= DIRECTIONS FOR THIS TASK =
The full set of entries below needs to be written out exactly.

Entries taken from a collection:

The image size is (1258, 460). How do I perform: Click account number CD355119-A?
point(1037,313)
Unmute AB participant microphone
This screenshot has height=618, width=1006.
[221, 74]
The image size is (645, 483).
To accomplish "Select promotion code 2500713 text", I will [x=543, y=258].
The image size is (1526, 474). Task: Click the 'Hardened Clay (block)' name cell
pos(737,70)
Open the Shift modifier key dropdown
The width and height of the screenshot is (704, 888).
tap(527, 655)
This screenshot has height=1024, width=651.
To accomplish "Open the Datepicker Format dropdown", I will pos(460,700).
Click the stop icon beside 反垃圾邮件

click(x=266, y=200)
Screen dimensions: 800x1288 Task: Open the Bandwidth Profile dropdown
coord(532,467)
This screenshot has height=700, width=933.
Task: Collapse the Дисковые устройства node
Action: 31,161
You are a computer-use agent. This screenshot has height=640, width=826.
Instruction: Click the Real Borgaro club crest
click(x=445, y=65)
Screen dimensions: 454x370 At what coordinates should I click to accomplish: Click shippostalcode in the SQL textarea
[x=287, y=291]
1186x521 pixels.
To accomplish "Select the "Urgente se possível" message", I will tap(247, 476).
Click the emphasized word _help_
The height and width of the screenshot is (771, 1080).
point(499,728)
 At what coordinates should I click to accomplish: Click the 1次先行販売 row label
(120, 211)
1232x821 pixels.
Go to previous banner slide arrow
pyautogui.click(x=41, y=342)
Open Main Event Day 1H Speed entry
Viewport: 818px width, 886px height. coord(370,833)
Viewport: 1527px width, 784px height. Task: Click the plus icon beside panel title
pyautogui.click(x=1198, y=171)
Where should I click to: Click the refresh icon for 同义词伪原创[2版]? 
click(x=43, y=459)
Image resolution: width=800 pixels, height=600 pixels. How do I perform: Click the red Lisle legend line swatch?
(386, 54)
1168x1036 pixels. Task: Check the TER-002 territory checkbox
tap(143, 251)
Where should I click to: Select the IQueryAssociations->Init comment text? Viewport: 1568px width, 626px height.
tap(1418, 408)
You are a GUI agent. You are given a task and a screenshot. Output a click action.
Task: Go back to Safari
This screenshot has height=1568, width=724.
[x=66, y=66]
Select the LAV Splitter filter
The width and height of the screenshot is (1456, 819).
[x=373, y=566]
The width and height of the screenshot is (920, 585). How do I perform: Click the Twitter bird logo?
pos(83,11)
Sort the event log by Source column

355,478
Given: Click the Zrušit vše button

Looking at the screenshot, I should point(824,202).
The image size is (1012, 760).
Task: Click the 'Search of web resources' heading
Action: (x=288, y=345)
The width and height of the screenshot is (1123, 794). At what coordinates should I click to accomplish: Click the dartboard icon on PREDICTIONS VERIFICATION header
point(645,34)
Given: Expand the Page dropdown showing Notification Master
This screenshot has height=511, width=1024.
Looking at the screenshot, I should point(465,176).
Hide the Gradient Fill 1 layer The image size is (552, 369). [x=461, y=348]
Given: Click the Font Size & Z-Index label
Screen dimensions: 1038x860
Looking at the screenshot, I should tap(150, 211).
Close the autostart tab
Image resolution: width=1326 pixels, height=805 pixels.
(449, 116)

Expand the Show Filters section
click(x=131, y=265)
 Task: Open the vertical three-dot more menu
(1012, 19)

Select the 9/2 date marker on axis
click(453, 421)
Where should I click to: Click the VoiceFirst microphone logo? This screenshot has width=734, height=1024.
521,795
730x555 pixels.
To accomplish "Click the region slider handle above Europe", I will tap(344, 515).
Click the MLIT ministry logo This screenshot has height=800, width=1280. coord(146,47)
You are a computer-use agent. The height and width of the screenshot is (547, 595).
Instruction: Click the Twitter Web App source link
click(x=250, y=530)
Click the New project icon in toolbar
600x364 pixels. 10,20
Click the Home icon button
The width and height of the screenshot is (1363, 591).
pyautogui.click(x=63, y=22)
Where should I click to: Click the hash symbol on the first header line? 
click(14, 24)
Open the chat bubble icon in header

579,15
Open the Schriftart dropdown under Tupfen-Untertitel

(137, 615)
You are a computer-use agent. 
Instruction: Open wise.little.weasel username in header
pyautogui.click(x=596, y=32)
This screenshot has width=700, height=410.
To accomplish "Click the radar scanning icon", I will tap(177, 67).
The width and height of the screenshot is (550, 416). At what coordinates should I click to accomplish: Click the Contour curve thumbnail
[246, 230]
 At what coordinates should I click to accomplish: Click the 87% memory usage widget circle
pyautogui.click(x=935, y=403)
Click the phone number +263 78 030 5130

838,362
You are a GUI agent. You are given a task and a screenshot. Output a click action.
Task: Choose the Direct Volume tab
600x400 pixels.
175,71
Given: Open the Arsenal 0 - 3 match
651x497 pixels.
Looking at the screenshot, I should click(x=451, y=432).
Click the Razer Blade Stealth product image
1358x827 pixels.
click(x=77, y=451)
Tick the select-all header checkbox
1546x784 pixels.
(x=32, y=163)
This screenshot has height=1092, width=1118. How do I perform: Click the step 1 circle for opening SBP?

= OUTPUT FOR THIS EXERCISE =
The image size is (1258, 460). How do I perform: Click account number CD355119-A?
point(1037,313)
Unmute AB participant microphone
This screenshot has height=618, width=1006.
[221, 74]
The image size is (645, 483).
To accomplish "Select promotion code 2500713 text", I will [x=543, y=258].
The image size is (1526, 474). Task: Click the 'Hardened Clay (block)' name cell
pos(737,70)
Open the Shift modifier key dropdown
The width and height of the screenshot is (704, 888).
tap(527, 655)
This screenshot has height=1024, width=651.
To accomplish "Open the Datepicker Format dropdown", I will pos(460,700).
Click the stop icon beside 反垃圾邮件

click(x=266, y=200)
Screen dimensions: 800x1288 Task: Open the Bandwidth Profile dropdown
coord(532,467)
This screenshot has height=700, width=933.
Task: Collapse the Дисковые устройства node
Action: 31,161
You are a computer-use agent. This screenshot has height=640, width=826.
Instruction: Click the Real Borgaro club crest
click(x=445, y=65)
Screen dimensions: 454x370 At what coordinates should I click to accomplish: Click shippostalcode in the SQL textarea
[x=287, y=291]
1186x521 pixels.
To accomplish "Select the "Urgente se possível" message", I will tap(247, 476).
Click the emphasized word _help_
The height and width of the screenshot is (771, 1080).
point(499,728)
 At what coordinates should I click to accomplish: Click the 1次先行販売 row label
(120, 211)
1232x821 pixels.
Go to previous banner slide arrow
pyautogui.click(x=41, y=342)
Open Main Event Day 1H Speed entry
Viewport: 818px width, 886px height. coord(370,833)
Viewport: 1527px width, 784px height. Task: Click the plus icon beside panel title
pyautogui.click(x=1198, y=171)
Where should I click to: Click the refresh icon for 同义词伪原创[2版]? 
click(x=43, y=459)
Image resolution: width=800 pixels, height=600 pixels. How do I perform: Click the red Lisle legend line swatch?
(386, 54)
1168x1036 pixels. Task: Check the TER-002 territory checkbox
tap(143, 251)
Where should I click to: Select the IQueryAssociations->Init comment text? Viewport: 1568px width, 626px height.
tap(1418, 408)
You are a GUI agent. You are given a task and a screenshot. Output a click action.
Task: Go back to Safari
This screenshot has height=1568, width=724.
[x=66, y=66]
Select the LAV Splitter filter
The width and height of the screenshot is (1456, 819).
[x=373, y=566]
The width and height of the screenshot is (920, 585). How do I perform: Click the Twitter bird logo?
pos(83,11)
Sort the event log by Source column

355,478
Given: Click the Zrušit vše button

Looking at the screenshot, I should point(824,202).
The image size is (1012, 760).
Task: Click the 'Search of web resources' heading
Action: (x=288, y=345)
The width and height of the screenshot is (1123, 794). At what coordinates should I click to accomplish: Click the dartboard icon on PREDICTIONS VERIFICATION header
point(645,34)
Given: Expand the Page dropdown showing Notification Master
This screenshot has height=511, width=1024.
Looking at the screenshot, I should point(465,176).
Hide the Gradient Fill 1 layer The image size is (552, 369). [x=461, y=348]
Given: Click the Font Size & Z-Index label
Screen dimensions: 1038x860
Looking at the screenshot, I should tap(150, 211).
Close the autostart tab
Image resolution: width=1326 pixels, height=805 pixels.
(449, 116)

Expand the Show Filters section
click(x=131, y=265)
 Task: Open the vertical three-dot more menu
(1012, 19)

Select the 9/2 date marker on axis
click(453, 421)
Where should I click to: Click the VoiceFirst microphone logo? This screenshot has width=734, height=1024.
521,795
730x555 pixels.
To accomplish "Click the region slider handle above Europe", I will tap(344, 515).
Click the MLIT ministry logo This screenshot has height=800, width=1280. coord(146,47)
You are a computer-use agent. The height and width of the screenshot is (547, 595).
Instruction: Click the Twitter Web App source link
click(x=250, y=530)
Click the New project icon in toolbar
600x364 pixels. 10,20
Click the Home icon button
The width and height of the screenshot is (1363, 591).
pyautogui.click(x=63, y=22)
Where should I click to: Click the hash symbol on the first header line? 
click(14, 24)
Open the chat bubble icon in header

579,15
Open the Schriftart dropdown under Tupfen-Untertitel

(137, 615)
You are a computer-use agent. 
Instruction: Open wise.little.weasel username in header
pyautogui.click(x=596, y=32)
This screenshot has width=700, height=410.
To accomplish "Click the radar scanning icon", I will tap(177, 67).
The width and height of the screenshot is (550, 416). At what coordinates should I click to accomplish: Click the Contour curve thumbnail
[246, 230]
 At what coordinates should I click to accomplish: Click the 87% memory usage widget circle
pyautogui.click(x=935, y=403)
Click the phone number +263 78 030 5130

838,362
You are a GUI agent. You are given a task and a screenshot. Output a click action.
Task: Choose the Direct Volume tab
600x400 pixels.
175,71
Given: Open the Arsenal 0 - 3 match
651x497 pixels.
Looking at the screenshot, I should click(x=451, y=432).
Click the Razer Blade Stealth product image
1358x827 pixels.
click(x=77, y=451)
Tick the select-all header checkbox
1546x784 pixels.
(x=32, y=163)
This screenshot has height=1092, width=1118. How do I perform: Click the step 1 circle for opening SBP?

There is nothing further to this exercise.